For a link to the consultation paper click here
Smart Meters – A force for good but with legal traps
A number of the Fieldfisher Energy Team attended the Future of Utilities conference in London last week. A key discussion point was how smart meters provide utility companies with a way to get closer to their customers both to better promote their services and to help to promote energy efficiency. This is definitely the way things will go. However, the introduction of smart meters raises numerous data protection and privacy issues. Click here for and overview of issues in this area
Ofgem Publishes Effect Of Regulation On Wholesaling
On 15 March 2013, Ofgem published an open letter outlining the effect of the Regulation on wholesale energy market integrity and transparency (REMIT) on market participants and other stakeholders. The open letter also asks questions on a range of issues related to the implementation and application of REMIT in Great Britain. These include for example, requirements of the registration process, use of transparency platform, and the threshold for inside information disclosure.

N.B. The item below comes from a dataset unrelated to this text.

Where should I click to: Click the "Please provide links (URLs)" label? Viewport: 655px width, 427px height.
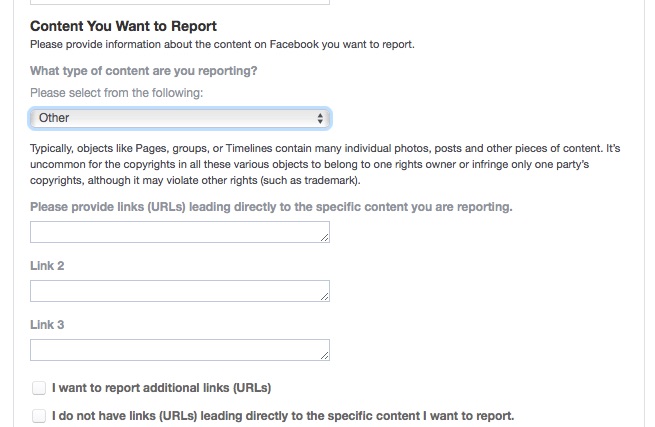click(271, 207)
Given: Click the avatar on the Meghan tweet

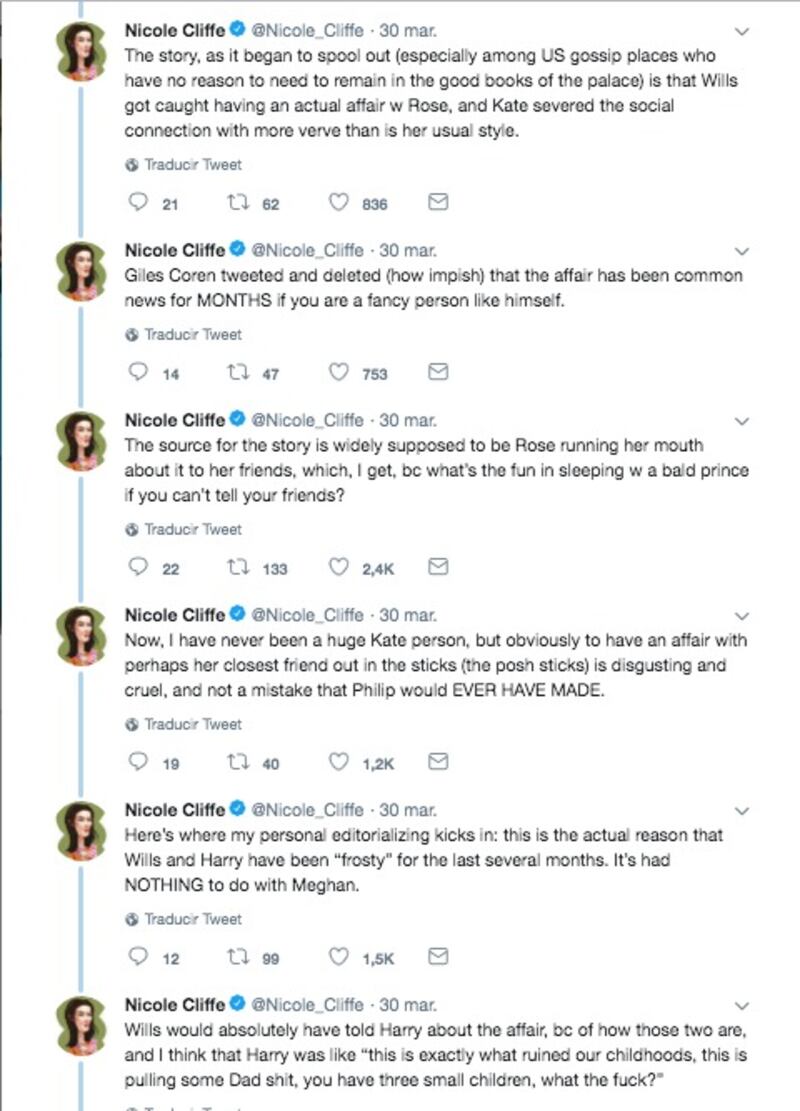Looking at the screenshot, I should (81, 830).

For a link to the open letter click here
Recovering VAT on fees on M&A transactions - think before you start
With M&A activity holding up well in the energy sector, buyers need to remember to think about their ability to recover VAT on fees incurred. Although not in the energy sector, BAA's recent loss in the Court of Appeal helps point the way as to the steps which need to be thought about early on in a transaction.
Please click here for Fieldfisher's commentary on the case.
Energy Demand to Rise by One Third by 2040 and Electricity the Future Dominant Energy Consumed
ExxonMobil, the supermajor, has published it's findings in relation to energy demand, supply and emissions to 2040. The report states that: that energy greenhouse gases will plateau in 2030 and then fall; demand for energy between 2010 and 2040 will rise by one third; that oil demand will grow, albeit comparatively modestly due to fuel efficiency and non-oil transport fuels; and that electricity will be the future dominant form of energy consumed. It is interesting to compare the ExxonMobil projections with BP's projections which were published in January 2013.